1Q FY13 PAT rose 4.1% yoy to RM35.8m, making up 23.8% of HLIB and consensus forecasts respectively (in line).

Deviations

None.

DPU

1Q FY13 DPU: 2.18 sen, in-line with our 8.62 sen forecast.

Highlights

Organic growth… in 1Q FY13. CMMT 5.7% yoy increase in NPI and 4.6% yoy increase in distributable income was underpinned by nearly-full occupancy rate of 98.7% across the four malls in Penang, Kuala Lumpur, Selangor and Kuantan.

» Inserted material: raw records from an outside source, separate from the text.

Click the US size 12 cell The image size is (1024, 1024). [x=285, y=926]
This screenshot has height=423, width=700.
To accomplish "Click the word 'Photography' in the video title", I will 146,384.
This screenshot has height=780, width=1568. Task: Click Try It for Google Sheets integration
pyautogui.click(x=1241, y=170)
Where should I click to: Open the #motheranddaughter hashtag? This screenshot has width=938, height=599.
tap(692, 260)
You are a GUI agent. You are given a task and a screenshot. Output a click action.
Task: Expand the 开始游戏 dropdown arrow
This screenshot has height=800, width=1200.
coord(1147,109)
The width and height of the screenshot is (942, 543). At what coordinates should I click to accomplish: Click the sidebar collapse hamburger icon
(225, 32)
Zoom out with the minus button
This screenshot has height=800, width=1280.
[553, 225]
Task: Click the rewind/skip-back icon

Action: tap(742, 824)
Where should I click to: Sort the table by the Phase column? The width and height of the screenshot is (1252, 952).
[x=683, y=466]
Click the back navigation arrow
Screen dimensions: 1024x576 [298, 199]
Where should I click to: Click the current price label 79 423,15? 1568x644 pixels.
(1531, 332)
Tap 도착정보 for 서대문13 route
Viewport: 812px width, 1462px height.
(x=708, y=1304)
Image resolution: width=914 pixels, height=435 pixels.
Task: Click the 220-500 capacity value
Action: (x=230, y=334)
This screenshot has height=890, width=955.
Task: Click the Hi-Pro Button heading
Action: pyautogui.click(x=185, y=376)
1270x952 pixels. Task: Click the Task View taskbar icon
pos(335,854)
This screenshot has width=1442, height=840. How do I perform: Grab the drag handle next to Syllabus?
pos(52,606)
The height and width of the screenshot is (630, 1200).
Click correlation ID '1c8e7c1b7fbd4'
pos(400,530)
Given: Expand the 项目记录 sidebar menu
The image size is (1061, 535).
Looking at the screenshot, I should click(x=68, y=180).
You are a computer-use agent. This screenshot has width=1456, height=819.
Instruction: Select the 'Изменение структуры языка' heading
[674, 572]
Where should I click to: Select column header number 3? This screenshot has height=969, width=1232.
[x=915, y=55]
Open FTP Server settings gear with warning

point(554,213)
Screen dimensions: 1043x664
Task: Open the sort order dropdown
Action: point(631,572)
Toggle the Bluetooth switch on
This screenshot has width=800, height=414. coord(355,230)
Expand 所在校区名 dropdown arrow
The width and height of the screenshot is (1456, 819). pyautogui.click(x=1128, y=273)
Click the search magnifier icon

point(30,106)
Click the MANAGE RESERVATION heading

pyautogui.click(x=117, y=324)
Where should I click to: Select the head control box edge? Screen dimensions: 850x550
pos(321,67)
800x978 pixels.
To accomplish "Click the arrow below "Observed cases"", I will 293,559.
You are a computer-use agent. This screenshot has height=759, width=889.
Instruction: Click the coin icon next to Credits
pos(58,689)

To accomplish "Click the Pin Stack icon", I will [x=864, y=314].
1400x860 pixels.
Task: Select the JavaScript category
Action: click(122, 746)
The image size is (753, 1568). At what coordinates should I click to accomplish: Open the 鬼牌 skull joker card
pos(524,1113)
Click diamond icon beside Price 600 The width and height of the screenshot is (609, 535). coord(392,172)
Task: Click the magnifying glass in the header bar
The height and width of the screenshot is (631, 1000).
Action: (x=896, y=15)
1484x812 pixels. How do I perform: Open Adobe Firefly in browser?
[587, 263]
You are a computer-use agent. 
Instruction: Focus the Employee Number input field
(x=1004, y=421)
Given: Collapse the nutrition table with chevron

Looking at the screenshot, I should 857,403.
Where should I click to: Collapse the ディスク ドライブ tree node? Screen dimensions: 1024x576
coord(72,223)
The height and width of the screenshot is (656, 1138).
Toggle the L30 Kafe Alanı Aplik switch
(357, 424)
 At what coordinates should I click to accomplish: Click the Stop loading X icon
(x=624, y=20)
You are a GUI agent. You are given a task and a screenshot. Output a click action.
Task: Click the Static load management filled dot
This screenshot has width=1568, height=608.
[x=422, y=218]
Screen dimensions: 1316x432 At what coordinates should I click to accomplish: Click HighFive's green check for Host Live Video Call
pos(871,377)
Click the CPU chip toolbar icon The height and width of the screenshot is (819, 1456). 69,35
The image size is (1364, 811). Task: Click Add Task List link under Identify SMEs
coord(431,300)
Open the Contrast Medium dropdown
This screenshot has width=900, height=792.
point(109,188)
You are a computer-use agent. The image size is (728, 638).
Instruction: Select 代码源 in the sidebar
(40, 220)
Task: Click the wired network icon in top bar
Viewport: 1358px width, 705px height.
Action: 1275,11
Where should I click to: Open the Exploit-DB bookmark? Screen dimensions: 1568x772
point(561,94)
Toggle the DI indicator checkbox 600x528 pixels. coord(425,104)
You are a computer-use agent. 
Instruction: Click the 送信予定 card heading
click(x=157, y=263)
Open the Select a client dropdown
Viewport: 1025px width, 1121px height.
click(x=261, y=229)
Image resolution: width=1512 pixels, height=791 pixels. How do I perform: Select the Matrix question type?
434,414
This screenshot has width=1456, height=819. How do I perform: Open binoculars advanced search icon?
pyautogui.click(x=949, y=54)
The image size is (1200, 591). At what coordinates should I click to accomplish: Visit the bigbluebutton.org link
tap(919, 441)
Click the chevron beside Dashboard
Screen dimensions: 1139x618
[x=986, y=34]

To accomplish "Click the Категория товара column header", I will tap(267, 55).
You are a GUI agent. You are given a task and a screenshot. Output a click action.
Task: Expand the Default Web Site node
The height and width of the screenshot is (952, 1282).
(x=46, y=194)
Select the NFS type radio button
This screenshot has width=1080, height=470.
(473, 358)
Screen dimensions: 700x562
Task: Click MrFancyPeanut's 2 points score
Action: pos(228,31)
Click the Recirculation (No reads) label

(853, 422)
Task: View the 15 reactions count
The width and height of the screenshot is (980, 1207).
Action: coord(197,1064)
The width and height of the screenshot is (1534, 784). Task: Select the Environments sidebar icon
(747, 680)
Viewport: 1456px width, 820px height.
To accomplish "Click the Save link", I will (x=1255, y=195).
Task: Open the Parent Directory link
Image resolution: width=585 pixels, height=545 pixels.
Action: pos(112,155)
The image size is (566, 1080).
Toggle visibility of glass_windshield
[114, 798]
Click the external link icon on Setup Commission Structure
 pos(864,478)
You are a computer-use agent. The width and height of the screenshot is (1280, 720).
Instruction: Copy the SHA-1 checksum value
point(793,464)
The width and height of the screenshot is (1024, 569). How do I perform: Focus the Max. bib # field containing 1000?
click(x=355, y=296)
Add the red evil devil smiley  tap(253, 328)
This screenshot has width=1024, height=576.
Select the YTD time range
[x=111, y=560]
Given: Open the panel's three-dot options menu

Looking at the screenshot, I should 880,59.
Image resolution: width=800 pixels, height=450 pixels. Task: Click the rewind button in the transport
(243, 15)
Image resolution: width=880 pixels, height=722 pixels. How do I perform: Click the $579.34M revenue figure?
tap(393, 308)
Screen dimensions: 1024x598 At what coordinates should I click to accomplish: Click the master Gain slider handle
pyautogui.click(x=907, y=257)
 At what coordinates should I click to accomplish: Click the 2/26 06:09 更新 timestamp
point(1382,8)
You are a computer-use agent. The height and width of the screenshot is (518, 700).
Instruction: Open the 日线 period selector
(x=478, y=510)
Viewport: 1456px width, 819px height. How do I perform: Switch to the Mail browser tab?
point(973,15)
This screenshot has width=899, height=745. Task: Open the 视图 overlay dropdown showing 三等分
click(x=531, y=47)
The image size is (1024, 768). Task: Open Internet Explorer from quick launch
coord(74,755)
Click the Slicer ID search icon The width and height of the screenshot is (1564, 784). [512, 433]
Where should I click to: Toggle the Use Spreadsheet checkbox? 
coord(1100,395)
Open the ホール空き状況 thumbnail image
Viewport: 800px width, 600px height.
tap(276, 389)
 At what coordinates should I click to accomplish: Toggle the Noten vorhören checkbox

Asset enhancement initiatives (AEI)… Recall that on 8th March, CMMT announced it would spend RM43.3m on the East Coast Mall (“ECM”), Kuantan. The AEI works entail improving the trade mix and increase retail space by converting some of the car park bays on the third floor and re-configuring some existing areas. The exercise is expected to be completed before the end of 2014.

Reaping the rewards… CMMT appears to have already reaped some of the benefits, with 1Q rental reversion for ECM average at 14.8% (over the next three years). We believe there could be more upside to come given that 7% of ECM’s NLA is up for renewal in 2013.

Risks

Limited portfolio diversification (in terms of market segment as it is pure retail) and internal pipeline; intensifying competition; exposure to rising inflation.

Forecasts

Maintained.

Rating

Maintain HOLD

  • Positives: Imports best practices from the CapitaLand Group; beneficiary of positive macro economic conditions.
  • Negatives: Highly specialised portfolio makes CMMT the most sensitive M-REIT to adverse changes in the retail segment.

Valuation

Maintained at RM1.77 (based on 4.8% DY). Given that we do not regard current yield compelling, we maintain our HOLD rating.